Now, I should point out that I am not decrying the PGCE historically: I know many good teachers who entered the profession this way (up until, I would argue, around 2010 when the financial crisis truly hit). But then I would suggest there’s a reason for this. When these people trained, getting on the PGCE was fiercely difficult, and it was a good course. So what’s changed?
In my view, this outdated and inadequate approach does not fully prepare enrollees for the demands and rigours of modern education. And the key issue, for me, is selection: when I were a lad, the number of people on the PGCE course were minuscule, they were generally connected to a subject and they had to work intensely for a period that stretched beyond the year itself. They were an elite band.
Now, the number of PGCEs is astronomical – we are forever being called and hassled about the possibility of taking on additional students. The problem is that the calibre is just not good enough; I am staggered, and not a little offended, by some of the students who have passed through our doors. Simply put, they are often bachelors or masters with no set path, people who feel that the world owes them a living, or those who’ve tried everything else and so think they’ll “give teaching a go”. The teacher training institutes have to be far more rigorous in their selection processes, or it will continue to fall to people like me to tell failing students the simple truth: they are not good enough for our profession.

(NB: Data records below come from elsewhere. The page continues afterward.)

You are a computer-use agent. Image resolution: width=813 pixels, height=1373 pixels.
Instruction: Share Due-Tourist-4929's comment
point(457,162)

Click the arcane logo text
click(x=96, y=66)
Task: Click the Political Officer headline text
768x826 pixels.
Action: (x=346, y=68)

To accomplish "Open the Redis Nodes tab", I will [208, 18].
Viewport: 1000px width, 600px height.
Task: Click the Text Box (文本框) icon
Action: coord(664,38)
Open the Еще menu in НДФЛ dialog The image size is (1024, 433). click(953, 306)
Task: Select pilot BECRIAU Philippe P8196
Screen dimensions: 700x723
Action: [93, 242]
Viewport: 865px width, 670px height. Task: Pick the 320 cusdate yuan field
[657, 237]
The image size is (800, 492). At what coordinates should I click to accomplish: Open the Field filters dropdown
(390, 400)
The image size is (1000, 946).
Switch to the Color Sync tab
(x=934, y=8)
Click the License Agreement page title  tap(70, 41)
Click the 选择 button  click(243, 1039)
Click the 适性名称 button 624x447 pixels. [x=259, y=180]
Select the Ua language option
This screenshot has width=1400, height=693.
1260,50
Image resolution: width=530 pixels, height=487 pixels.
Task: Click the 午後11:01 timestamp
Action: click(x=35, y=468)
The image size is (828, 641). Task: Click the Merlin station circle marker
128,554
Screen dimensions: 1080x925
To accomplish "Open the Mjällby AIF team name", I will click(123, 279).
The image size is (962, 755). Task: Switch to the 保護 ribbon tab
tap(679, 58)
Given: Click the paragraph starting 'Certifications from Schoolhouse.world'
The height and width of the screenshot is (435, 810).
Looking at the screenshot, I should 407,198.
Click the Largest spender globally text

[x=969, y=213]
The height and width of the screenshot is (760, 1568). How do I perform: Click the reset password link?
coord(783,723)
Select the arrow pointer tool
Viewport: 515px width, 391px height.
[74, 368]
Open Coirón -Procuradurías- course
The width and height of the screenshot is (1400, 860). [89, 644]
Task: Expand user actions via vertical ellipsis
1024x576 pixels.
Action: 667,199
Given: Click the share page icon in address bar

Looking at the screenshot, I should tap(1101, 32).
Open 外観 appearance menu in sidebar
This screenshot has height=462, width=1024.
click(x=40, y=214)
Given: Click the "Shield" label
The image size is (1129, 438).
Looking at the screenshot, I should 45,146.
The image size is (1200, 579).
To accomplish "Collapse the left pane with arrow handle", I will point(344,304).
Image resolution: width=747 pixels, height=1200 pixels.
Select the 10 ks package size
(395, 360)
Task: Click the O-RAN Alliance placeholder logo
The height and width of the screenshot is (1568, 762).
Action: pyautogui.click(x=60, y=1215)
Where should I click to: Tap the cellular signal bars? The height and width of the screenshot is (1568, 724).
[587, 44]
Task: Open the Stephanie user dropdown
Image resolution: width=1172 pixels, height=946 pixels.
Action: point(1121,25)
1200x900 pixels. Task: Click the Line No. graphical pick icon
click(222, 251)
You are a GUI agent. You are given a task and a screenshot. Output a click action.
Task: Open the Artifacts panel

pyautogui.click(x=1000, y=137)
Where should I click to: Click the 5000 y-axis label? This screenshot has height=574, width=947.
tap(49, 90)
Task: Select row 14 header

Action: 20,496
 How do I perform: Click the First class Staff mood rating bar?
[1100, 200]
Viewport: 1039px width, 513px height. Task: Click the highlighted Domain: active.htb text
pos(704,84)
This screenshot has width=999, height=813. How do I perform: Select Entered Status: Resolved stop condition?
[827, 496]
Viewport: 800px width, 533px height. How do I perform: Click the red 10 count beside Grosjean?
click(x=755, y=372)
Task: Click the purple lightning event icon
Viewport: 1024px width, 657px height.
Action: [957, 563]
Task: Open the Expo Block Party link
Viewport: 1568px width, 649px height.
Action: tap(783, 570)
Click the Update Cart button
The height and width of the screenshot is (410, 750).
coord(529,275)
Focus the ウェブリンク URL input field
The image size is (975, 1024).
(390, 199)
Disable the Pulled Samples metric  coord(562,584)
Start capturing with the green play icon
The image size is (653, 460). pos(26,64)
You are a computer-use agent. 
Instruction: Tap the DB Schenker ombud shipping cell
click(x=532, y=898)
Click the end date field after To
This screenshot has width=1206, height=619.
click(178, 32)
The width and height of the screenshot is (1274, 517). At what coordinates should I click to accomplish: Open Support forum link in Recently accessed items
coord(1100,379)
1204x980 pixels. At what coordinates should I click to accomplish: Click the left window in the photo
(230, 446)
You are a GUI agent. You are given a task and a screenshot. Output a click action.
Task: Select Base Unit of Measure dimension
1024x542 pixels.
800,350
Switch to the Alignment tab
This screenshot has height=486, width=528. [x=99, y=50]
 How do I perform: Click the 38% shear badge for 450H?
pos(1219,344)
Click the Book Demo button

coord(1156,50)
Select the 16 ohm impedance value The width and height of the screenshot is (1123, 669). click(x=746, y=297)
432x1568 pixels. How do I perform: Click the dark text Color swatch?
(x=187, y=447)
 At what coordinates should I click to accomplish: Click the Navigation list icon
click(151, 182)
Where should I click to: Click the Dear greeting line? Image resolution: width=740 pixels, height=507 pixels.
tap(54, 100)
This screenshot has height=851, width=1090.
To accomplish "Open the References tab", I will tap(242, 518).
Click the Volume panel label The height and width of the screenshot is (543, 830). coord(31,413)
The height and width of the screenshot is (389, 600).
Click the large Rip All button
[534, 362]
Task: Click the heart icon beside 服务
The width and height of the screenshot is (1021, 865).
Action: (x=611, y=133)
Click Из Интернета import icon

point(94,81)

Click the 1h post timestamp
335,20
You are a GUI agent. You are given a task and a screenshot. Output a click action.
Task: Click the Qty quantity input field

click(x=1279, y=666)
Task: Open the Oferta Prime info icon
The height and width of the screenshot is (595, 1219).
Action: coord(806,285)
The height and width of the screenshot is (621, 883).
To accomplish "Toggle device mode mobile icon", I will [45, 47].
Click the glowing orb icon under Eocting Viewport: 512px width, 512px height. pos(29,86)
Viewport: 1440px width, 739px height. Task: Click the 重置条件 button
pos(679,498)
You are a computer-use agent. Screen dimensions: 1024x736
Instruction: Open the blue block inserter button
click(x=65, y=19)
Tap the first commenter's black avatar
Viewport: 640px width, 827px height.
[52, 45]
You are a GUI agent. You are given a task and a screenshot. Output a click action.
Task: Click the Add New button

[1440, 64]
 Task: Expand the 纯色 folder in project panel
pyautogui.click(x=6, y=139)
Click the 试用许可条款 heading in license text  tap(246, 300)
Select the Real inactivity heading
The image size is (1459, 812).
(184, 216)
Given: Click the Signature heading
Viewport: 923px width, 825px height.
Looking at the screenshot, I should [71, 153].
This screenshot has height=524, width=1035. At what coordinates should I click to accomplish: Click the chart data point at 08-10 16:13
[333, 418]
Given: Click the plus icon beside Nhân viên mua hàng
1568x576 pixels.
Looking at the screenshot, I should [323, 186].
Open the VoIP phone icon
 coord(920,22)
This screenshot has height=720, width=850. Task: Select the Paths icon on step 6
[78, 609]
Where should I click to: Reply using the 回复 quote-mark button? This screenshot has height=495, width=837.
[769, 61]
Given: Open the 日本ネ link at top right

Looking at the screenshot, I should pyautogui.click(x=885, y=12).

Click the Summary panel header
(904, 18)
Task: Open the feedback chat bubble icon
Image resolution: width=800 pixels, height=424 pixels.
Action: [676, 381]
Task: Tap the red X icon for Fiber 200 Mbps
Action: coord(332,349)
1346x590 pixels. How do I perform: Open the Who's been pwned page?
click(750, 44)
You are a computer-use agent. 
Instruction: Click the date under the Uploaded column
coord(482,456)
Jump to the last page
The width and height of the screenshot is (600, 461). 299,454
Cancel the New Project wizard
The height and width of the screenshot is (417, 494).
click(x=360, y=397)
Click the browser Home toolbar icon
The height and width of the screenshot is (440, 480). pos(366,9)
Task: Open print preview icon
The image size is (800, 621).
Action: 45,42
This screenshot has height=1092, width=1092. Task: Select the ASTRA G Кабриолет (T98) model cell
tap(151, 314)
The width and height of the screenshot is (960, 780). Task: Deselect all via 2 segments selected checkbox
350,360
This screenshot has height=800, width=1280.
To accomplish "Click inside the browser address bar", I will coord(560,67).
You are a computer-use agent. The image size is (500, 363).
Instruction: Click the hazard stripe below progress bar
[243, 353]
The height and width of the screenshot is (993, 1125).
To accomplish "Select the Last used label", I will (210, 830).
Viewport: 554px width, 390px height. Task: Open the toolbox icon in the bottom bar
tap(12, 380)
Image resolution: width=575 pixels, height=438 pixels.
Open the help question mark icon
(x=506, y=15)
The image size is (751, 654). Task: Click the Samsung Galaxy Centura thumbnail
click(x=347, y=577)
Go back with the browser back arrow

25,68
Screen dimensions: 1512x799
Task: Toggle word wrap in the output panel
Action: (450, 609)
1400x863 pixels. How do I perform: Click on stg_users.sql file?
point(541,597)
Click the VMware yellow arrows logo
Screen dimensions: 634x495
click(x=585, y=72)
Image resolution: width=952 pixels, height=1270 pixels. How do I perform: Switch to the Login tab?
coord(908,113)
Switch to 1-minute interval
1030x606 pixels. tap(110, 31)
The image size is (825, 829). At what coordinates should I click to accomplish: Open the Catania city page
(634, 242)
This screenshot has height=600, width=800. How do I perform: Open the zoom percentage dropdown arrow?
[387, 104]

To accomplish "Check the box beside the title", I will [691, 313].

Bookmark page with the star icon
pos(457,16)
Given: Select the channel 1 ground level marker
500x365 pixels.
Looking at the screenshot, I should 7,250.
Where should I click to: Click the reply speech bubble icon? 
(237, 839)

For those who should be on teacher training courses, my issue is that the PGCE does little to prepare them for the demands of the role. They often come with a colour-by-numbers guide to planning and assessment, but have no notion of how children learn or what makes learning exciting. They are at lost loss when it comes to dealing with an angry parent in the morning, or how to remain professional in the face of a harrowing child protection case later that afternoon. The course, as I know and see it, does not prepare teachers to have the resilience and skills the modern profession requires. (Of course, the correct course applicants, if they get selected, often bring these attributes themselves – potential selection criteria TTA?)
So what’s the difference? Why is an extended course better at preparing the candidates we need for the profession? I would argue it’s a combination of simple factors. A longer, more intense course offers greater exposure to pedagogy, to practice, to a range of schools, to a range of teachers and support staff, to different communities and their specific niches and requirements, and, most importantly, to upwards of 1000 children. Above all, it offers you repeated and relentless opportunities to rehearse, refine and reflect on the teacher you are and the teacher you long to be. Only in my fourth year of a BA QTS, in my sixth school, did I encounter the teacher who was to become my true idol, my true role model. And I knew him when I saw him because I had spent the last three and a half years creating him, through reflection, through comparison, and through study – all of which required a certain depth of study and repeated exposure.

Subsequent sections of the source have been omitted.